**Problem:** An exact, complete copy of the data is all that is needed.

┌─ Source material

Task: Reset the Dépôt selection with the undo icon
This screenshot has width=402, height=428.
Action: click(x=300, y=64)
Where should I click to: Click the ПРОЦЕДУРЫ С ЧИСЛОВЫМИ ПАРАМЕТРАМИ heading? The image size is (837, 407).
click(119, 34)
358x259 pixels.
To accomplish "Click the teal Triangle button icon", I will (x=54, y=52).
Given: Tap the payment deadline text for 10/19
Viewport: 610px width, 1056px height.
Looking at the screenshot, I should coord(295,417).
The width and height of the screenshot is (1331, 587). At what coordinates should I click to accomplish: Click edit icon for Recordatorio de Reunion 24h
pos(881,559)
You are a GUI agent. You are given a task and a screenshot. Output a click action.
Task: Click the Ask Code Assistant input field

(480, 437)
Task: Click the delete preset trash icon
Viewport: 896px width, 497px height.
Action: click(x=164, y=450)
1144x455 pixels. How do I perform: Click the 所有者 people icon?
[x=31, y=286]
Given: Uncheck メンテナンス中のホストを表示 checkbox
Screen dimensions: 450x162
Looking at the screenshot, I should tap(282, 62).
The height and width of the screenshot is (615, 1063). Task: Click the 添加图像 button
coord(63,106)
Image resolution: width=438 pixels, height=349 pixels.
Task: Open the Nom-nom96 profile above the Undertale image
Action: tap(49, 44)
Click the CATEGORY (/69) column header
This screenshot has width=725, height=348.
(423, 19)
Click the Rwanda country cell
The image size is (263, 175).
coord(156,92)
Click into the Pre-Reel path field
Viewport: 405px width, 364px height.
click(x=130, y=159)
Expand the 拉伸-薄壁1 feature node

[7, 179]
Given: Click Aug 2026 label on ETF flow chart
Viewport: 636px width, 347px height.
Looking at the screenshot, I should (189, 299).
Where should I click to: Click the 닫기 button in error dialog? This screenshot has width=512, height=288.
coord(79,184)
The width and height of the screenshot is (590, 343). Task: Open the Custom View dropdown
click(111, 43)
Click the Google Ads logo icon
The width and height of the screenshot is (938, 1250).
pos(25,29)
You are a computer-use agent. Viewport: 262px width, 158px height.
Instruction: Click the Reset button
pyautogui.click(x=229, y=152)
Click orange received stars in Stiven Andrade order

└─

**Solution:**
Task: Reset the Dépôt selection with the undo icon
This screenshot has width=402, height=428.
Action: click(x=300, y=64)
Where should I click to: Click the ПРОЦЕДУРЫ С ЧИСЛОВЫМИ ПАРАМЕТРАМИ heading? The image size is (837, 407).
click(119, 34)
358x259 pixels.
To accomplish "Click the teal Triangle button icon", I will (x=54, y=52).
Given: Tap the payment deadline text for 10/19
Viewport: 610px width, 1056px height.
Looking at the screenshot, I should coord(295,417).
The width and height of the screenshot is (1331, 587). At what coordinates should I click to accomplish: Click edit icon for Recordatorio de Reunion 24h
pos(881,559)
You are a GUI agent. You are given a task and a screenshot. Output a click action.
Task: Click the Ask Code Assistant input field

(480, 437)
Task: Click the delete preset trash icon
Viewport: 896px width, 497px height.
Action: click(x=164, y=450)
1144x455 pixels. How do I perform: Click the 所有者 people icon?
[x=31, y=286]
Given: Uncheck メンテナンス中のホストを表示 checkbox
Screen dimensions: 450x162
Looking at the screenshot, I should tap(282, 62).
The height and width of the screenshot is (615, 1063). Task: Click the 添加图像 button
coord(63,106)
Image resolution: width=438 pixels, height=349 pixels.
Task: Open the Nom-nom96 profile above the Undertale image
Action: tap(49, 44)
Click the CATEGORY (/69) column header
This screenshot has width=725, height=348.
(423, 19)
Click the Rwanda country cell
The image size is (263, 175).
coord(156,92)
Click into the Pre-Reel path field
Viewport: 405px width, 364px height.
click(x=130, y=159)
Expand the 拉伸-薄壁1 feature node

[7, 179]
Given: Click Aug 2026 label on ETF flow chart
Viewport: 636px width, 347px height.
Looking at the screenshot, I should (189, 299).
Where should I click to: Click the 닫기 button in error dialog? This screenshot has width=512, height=288.
coord(79,184)
The width and height of the screenshot is (590, 343). Task: Open the Custom View dropdown
click(111, 43)
Click the Google Ads logo icon
The width and height of the screenshot is (938, 1250).
pos(25,29)
You are a computer-use agent. Viewport: 262px width, 158px height.
Instruction: Click the Reset button
pyautogui.click(x=229, y=152)
Click orange received stars in Stiven Andrade order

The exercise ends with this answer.